The contributory role of SDOH on vulnerability should not be deemphasized. For example, Thomas-Henkel and Schulman (2017, p. 1) write, “SDOH can account for up to 40% of individual health outcomes, particularly among low-income populations, [and] their providers are increasingly
focused on strategies to address patients’ unmet social needs (e.g. food insecurity, housing, transportation, etc.).” Co-morbidities are one significant consequence of these unmet social needs (Valderas et al., 2009), which add distinct complexity to the assessment and use of disaster-related mortality and morbidity data. Certain socio-environmental factors—population density, exposure to pollution, outdoor manual labor—are known to increase biological susceptibility to disease, and those impacts seep into individual treatment decisions and care of various medical conditions (McKibben, 2020). During and after a disaster, these influences are even more pronounced. Other SDOH, such as race and economic status, are known to be associated with persistent inequities in health and are critical to examine alongside disaster-related mortality and morbidity data to provide a foundation of evidence for promoting community resilience.

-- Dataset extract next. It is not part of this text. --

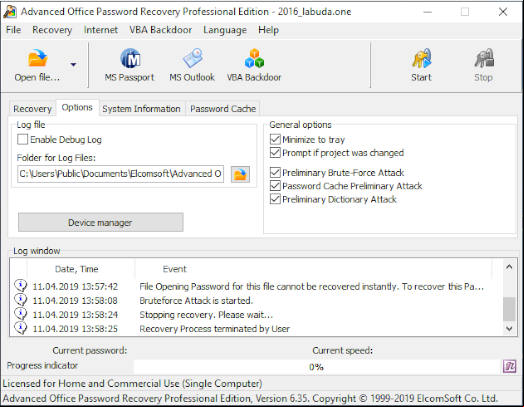The image size is (524, 407).
Task: Launch the MS Passport tool
Action: pyautogui.click(x=130, y=59)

Excluding an assessment of SDOH in the overall assessment of post-disaster mortality and morbidity significantly limits the opportunity to prevent disaster-related mortality and morbidity; an oversight that would have especially deleterious consequences for regions with large communities of disadvantaged and underserved populations and that are also susceptible to natural disasters, such as Puerto Rico, the U.S. Gulf Coast, and areas experiencing frequent wildfires (e.g., California).

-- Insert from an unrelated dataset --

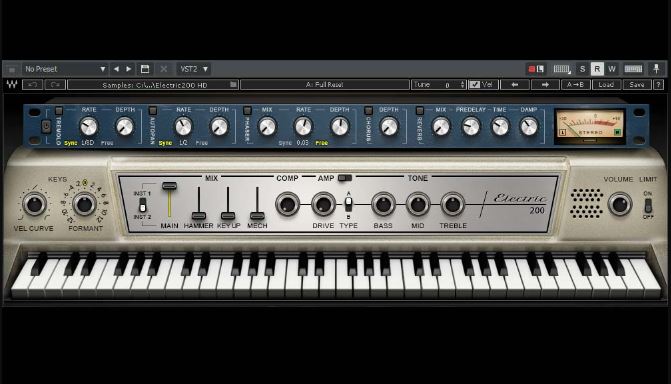Click the Tune value field
The image size is (671, 384).
[x=439, y=85]
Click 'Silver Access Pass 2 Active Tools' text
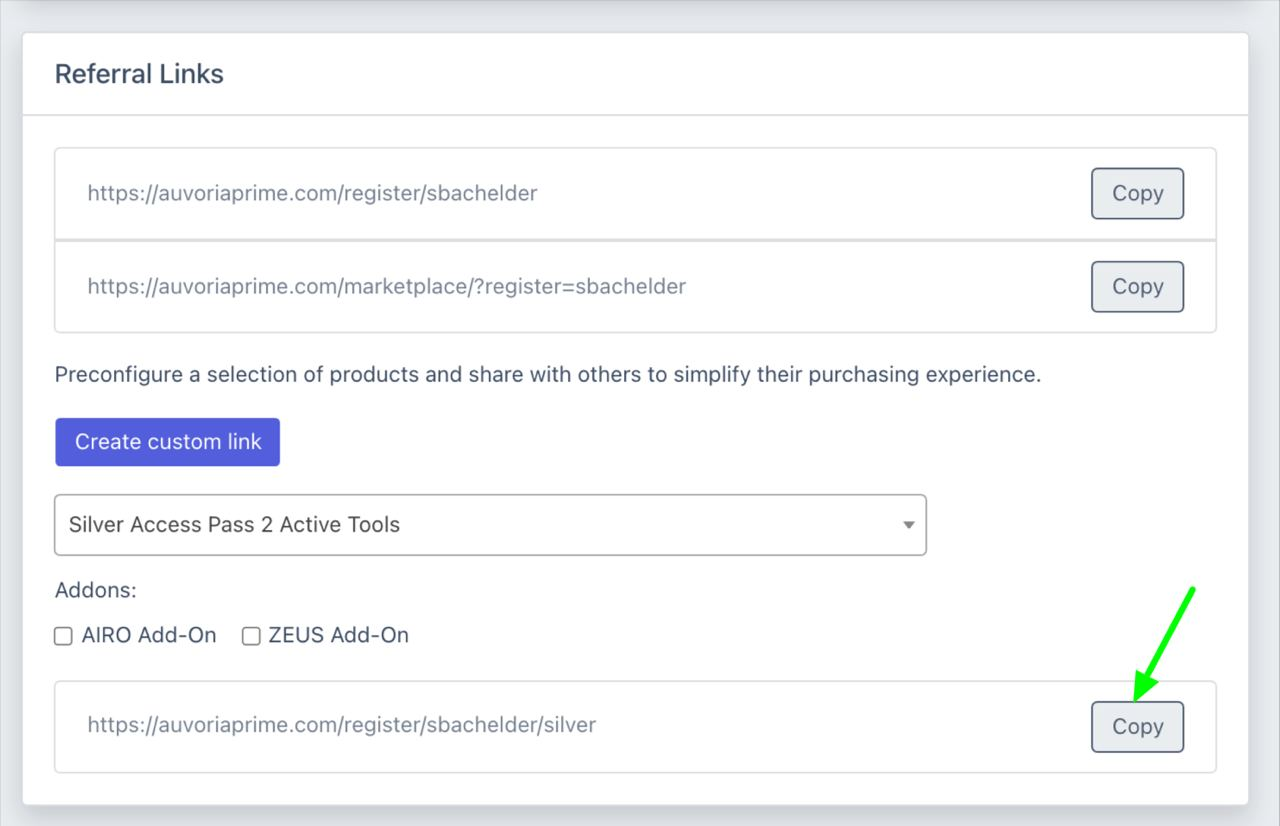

Mortality and morbidity data related to large-scale disasters represent a poorly tapped resource for critical information to improve the nation’s ability to respond to disasters and save lives. Fundamentally, the lack of a consistently used framework for attributing mortality and morbidity results in the inconsistent collection and reporting of data on the scope and causes of mortality and morbidity over time and across disasters. The committee’s framework responds to this critical gap and is unique in that it balances the value of both individual count and population estimation methods for developing quantitative indicators of total mortality or morbidity and provides updated individual count case definitions to characterize the level of attribution for all deaths related to disasters of all types.